悪ノリ、暴言、セクハラ、無神経な発言……。
それを「酒のせい」にするのは、実はかなりズルい話だ。
誰にも言われなかった。でも“気づいた”
ある夜、いつものように飲んで、記憶があやふやなまま帰宅。翌朝スマホを見ると、数件のメッセージ。でも誰も、はっきりとは何も言ってこない。
でもその“沈黙”が、逆にきつかった。
笑ってスルーされたような気もするし、あえて何も言わずに“距離を置かれた”ような気もする。
何が正解かわからないまま、ただただ自己嫌悪だけが残った。
その場にいた誰かの「引いた顔」──後からふとした瞬間に思い出して、布団の中で悶絶するやつ。
でも、あの日の僕は、また飲んだ。
酒は“自分らしさ”を出してくれる? いや、ただ鈍くするだけ
「酒を飲むと解放される」「自分が自由になる」
そう思ってた。少し前までは。
でも本当は違った。酒は、“感情”も“共感”も“理性”も鈍くするだけ。
- 人の表情が読めなくなる
- 空気が読めなくなる
- 自分の発言がどう聞こえてるかも気にしなくなる
それを「自分らしい」って思ってた時期もあったけど、今ならはっきり言える。
あれはただの独りよがりだった。
酒乱気質は酒のせいじゃない。“自分の中にあった”
ある本に書いてあった。
「酒を飲んで問題を起こす人は、もともとその傾向がある」
これを読んだとき、めちゃくちゃ反発した。
「俺は普通の人間だ。たまたま酔っただけ」
「ストレスが溜まってたから」「仕事がきつかったから」
でも思い返すと、シラフでもそういう“トゲ”が自分の中にあった。酒はそれを隠すどころか、むしろ表に出す。

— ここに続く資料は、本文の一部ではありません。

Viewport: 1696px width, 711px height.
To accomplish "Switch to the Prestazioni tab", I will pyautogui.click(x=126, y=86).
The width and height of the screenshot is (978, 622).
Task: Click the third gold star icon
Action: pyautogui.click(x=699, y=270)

酒乱ってのは、「酒が悪い」のじゃなくて、「自分の中にある未整理な感情や歪みを暴くスイッチ」なんだと思う。
断酒は「自分との再会」だった
だからこそ、僕は断酒を選んだ。
過去にも何度か挑戦して失敗したけど、今回は少しだけ「本気の理由」ができた。
- 人との信頼関係を壊したくない
- 小さな自分の良心を、ちゃんと大切にしたい
- 夜に後悔したくない
- 朝、まっすぐ目覚めたい
始めた頃はきつかったけど、不思議なことに、
「もう酒を飲まない」じゃなくて、「もう酒に頼らない」
と考えたとき、心が少し軽くなった。
最後に──失敗してきたあなたへ
ここまで読んでくれたあなたは、たぶん僕と同じように、何度も失敗してきたんだと思う。
飲んで、後悔して、反省して、それでもまた飲んで、落ち込んで……。
でも、それでもいい。
失敗しても、また立て直せる。
言い訳しても、自分と向き合える瞬間はくる。
大事なのは「もう一度やってみる」ってこと。
自分の中の優しさを、酒で鈍らせないために。
誰かの信頼を、未来で取り戻すために。
そして何より──
「自分を嫌いにならない夜」を増やすために。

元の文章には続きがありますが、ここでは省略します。